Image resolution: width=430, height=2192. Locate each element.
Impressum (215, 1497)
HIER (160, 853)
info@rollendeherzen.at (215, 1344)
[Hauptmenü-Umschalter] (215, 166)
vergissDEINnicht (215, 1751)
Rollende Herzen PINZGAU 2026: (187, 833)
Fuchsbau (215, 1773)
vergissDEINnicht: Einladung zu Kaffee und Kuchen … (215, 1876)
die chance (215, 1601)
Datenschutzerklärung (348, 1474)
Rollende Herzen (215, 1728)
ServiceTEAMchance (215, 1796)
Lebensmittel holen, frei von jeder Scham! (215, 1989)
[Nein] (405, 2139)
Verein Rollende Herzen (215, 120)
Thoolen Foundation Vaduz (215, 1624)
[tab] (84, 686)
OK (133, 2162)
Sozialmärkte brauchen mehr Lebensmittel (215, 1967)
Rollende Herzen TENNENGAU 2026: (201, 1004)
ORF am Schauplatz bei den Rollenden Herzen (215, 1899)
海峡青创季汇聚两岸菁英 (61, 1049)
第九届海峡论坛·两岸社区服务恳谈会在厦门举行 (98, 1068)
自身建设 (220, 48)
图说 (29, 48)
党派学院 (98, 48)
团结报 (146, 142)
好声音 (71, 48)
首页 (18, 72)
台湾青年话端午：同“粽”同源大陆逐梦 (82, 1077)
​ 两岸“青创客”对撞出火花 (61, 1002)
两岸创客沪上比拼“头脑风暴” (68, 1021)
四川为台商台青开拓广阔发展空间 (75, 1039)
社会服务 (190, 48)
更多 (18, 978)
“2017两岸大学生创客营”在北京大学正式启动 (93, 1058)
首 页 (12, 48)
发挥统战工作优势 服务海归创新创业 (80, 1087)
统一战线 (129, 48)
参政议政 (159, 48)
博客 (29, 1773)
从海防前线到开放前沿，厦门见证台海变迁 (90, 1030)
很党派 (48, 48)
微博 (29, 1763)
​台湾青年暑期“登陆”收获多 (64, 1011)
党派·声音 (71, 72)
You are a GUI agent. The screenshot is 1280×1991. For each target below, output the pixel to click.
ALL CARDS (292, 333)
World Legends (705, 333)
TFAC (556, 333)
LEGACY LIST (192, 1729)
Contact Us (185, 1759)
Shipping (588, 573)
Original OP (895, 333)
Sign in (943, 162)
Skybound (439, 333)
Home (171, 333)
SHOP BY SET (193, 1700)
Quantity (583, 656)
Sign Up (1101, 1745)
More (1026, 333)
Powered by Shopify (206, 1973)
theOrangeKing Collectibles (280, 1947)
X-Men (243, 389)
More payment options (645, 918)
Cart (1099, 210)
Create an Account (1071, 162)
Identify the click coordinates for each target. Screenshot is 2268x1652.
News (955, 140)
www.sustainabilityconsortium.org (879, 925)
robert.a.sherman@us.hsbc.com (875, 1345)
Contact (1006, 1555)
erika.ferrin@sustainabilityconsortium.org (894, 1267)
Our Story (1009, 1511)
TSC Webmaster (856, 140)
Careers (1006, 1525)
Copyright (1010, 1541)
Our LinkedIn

YOUR ASSIGNMENT:
The lines to write out run from the one with "LEGACY LIST (192, 1729)" through the end of the records. Give them exactly, and only them.

ANSWER AREA:
LEGACY LIST (192, 1729)
Contact Us (185, 1759)
Shipping (588, 573)
Original OP (895, 333)
Sign in (943, 162)
Skybound (439, 333)
Home (171, 333)
SHOP BY SET (193, 1700)
Quantity (583, 656)
Sign Up (1101, 1745)
More (1026, 333)
Powered by Shopify (206, 1973)
theOrangeKing Collectibles (280, 1947)
X-Men (243, 389)
More payment options (645, 918)
Cart (1099, 210)
Create an Account (1071, 162)
Identify the click coordinates for each target. Screenshot is 2268x1652.
News (955, 140)
www.sustainabilityconsortium.org (879, 925)
robert.a.sherman@us.hsbc.com (875, 1345)
Contact (1006, 1555)
erika.ferrin@sustainabilityconsortium.org (894, 1267)
Our Story (1009, 1511)
TSC Webmaster (856, 140)
Careers (1006, 1525)
Copyright (1010, 1541)
Our LinkedIn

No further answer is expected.